▶ WHAT IS NEEDED: As the answer, give a copy of each line below that includes the word "will".
──────
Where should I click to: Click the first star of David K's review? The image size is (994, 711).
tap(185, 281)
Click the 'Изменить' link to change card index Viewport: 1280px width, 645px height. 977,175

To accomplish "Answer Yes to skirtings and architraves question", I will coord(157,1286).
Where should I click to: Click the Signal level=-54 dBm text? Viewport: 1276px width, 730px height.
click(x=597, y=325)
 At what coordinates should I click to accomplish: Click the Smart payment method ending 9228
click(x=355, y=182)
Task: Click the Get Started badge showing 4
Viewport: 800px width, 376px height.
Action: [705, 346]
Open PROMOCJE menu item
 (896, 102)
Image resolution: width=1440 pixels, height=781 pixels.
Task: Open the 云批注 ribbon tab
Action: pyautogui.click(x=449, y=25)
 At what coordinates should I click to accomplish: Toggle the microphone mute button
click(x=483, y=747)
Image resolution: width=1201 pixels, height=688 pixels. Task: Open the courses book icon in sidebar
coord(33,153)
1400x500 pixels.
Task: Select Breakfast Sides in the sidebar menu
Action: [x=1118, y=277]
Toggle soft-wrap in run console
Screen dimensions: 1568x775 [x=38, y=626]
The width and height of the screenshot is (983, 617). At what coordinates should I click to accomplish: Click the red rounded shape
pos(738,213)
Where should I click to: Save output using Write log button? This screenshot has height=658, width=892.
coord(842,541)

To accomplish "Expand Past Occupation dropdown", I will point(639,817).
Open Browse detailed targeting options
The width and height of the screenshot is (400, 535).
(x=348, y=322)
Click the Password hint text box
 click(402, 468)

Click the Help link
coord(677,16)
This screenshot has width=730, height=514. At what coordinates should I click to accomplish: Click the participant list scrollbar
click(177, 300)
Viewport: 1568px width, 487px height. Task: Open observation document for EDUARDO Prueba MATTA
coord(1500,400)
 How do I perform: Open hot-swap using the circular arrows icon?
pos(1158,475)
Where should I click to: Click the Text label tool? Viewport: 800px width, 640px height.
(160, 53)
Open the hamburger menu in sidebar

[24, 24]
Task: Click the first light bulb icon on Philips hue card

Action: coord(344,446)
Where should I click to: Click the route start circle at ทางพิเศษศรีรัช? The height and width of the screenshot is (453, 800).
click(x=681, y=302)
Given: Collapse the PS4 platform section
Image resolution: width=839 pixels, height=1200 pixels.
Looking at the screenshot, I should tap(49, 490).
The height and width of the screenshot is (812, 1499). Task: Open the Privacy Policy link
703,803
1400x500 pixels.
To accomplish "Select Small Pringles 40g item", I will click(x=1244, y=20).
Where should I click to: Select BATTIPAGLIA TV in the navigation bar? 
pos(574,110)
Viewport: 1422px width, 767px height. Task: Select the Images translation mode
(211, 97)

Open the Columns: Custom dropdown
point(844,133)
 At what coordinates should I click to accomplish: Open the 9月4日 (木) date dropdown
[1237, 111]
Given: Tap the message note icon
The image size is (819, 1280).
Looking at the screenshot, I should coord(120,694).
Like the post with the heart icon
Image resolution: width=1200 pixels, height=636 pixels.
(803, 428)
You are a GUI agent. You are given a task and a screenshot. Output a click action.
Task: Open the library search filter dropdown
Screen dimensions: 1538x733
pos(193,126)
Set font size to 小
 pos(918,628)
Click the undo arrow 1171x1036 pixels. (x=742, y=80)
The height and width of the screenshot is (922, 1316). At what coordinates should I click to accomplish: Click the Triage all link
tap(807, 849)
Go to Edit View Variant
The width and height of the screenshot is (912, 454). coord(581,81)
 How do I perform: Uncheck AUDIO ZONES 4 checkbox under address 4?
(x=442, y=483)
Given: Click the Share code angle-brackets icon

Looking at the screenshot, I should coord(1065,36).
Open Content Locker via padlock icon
──────
▶ YOUR RESPONSE:
To accomplish "Answer Yes to skirtings and architraves question", I will coord(157,1286).
To accomplish "Expand Past Occupation dropdown", I will point(639,817).
To accomplish "Select Small Pringles 40g item", I will click(x=1244, y=20).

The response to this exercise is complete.